━━ Bacaan
Suara Ghirmay menembus batas-batas negara. Berakar pada ritme tradisional Eritrea, musiknya menggabungkan unsur-unsur dari berbagai genre musik dunia seperti jazz, reggae, Afrobeats, dan salsa. Ini adalah perpaduan spiritual lintas budaya yang mencerminkan jiwa nomaden dan semangat tangguhnya. “Di Afrika Timur, kita tidak selalu mengikuti genre musik tertentu,” jelasnya. “Sebuah lagu bisa memiliki tiga ritme berbeda. Ini tentang bercerita. Ini tentang jiwa (soul).”

Lirik-liriknya sangat pribadi—kadang menyedihkan, tetapi sering juga menginspirasi. “Saya tidak bernyanyi tentang perang,” katanya. “Setiap orang di Eritrea tahu tentang perang. Yang saya nyanyikan adalah apa yang terjadi setelah perang. Apa selanjutnya? Bagaimana kita hidup? Bagaimana kita tetap mencintai?”

Musisi ini percaya bahwa ia harus menjalani hidup sesuai dengan apa yang dinyanyikannya. “Saya memperlakukan orang seperti saya ingin diperlakukan. Di situlah perdamaian dimulai,” ujarnya. “Bahkan jika mereka tidak memberi perlakuan yang sama, saya tetap menjadi orang seperti itu. Dengan cara itulah kita memimpin.”

Salah satu video musiknya yang paling kuat difilmkan di utara Sudan, menyeberangi luasnya Gurun Sahara, tempat tak terhitung banyaknya warga Eritrea, Ethiopia, dan Afrika Barat yang tewas dalam upaya untuk bermigrasi. “Saya sengaja memfilmkannya di sana,” katanya. “Untuk menceritakan kisah itu, melalui gambar dan lagu.” Pengungsi yang tangguh ini kini telah menjadi warga dunia. Setelah enam tahun tinggal di Sudan, Ghirmay diberikan suaka di Amerika Serikat.

Sekarang dia adalah warga negara Amerika yang tinggal di Washington, DC, di mana dia terus melakukan perjalanan keliling dunia sebagai seorang seniman dan duta budaya. “Saya juga bisa saja pergi ke Prancis,” katanya, “tapi Amerika menjadi awal baru bagi saya.” Dia mengkreditkan kemampuannya dalam membangun kembali hidupnya kepada kejujuran, kerendahan hati, serta energi positif yang dia bagikan kepada setiap orang yang ditemuinya. Positivitas itu bukanlah sandiwara. Itu adalah keadaan alaminya—bahkan setelah segala sesuatu yang telah dialaminya. “Orang-orang bertanya bagaimana saya bisa tetap bahagia,” katanya. “Sederhana saja. Saya memilih untuk tidak menjadi korban. Saya bepergian. Saya belajar dari orang-orang. Saya melihat bagaimana mereka yang tidak memiliki apa-apa tetap menemukan alasan untuk menari.” Dia mendapatkan inspirasi mendalam dari berbagai komunitas di Amerika Selatan, Asia, dan Afrika. “Kebahagiaan ada di mana-mana jika kamu mencarinya,” tambahnya.
━━━━
• [Soal a]:
Genre musik dunia apa saja yang disebut dalam bacaan tentang Ghirmay sebagai unsur yang digabungkan dalam musiknya? Sebutkan semuanya.
━━ Cuplikan Dataset
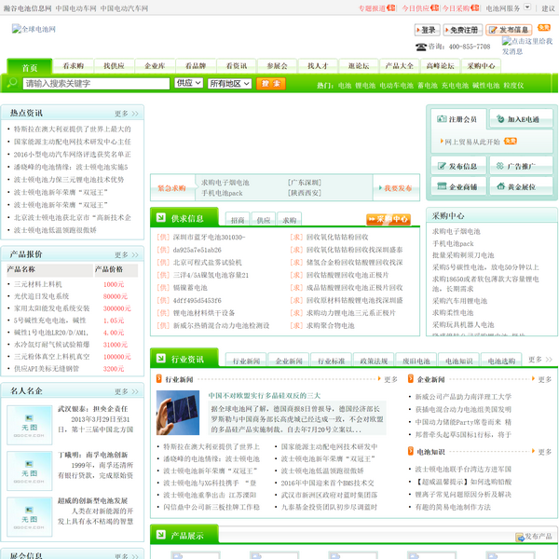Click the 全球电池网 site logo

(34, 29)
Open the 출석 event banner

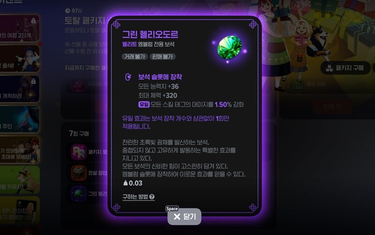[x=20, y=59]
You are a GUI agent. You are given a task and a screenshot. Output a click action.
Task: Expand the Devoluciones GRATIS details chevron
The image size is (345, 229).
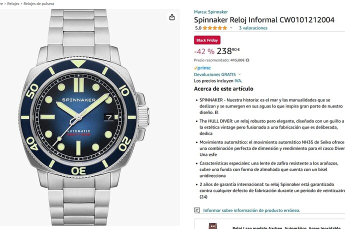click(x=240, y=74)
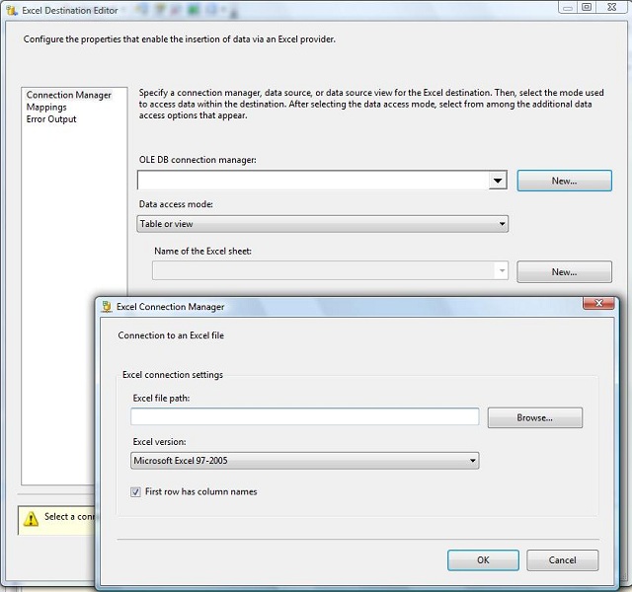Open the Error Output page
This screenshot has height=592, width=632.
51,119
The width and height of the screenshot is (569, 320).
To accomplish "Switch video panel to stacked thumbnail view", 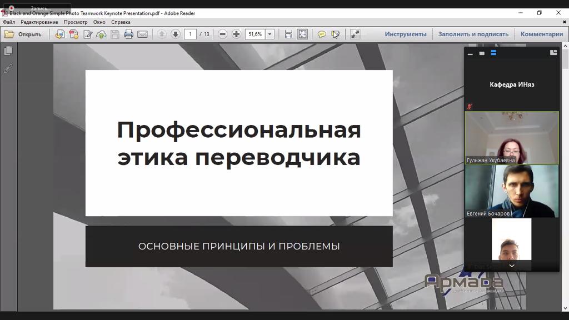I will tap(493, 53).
━━━━
• [Soal b]:
Kumpulkan semua baris catatan yang memuat kata "height".

• [Jawaban Latihan a]:
Jazz, reggae, Afrobeats, dan salsa.

• [Jawaban Latihan b]:
This screenshot has height=592, width=632.
The width and height of the screenshot is (569, 320).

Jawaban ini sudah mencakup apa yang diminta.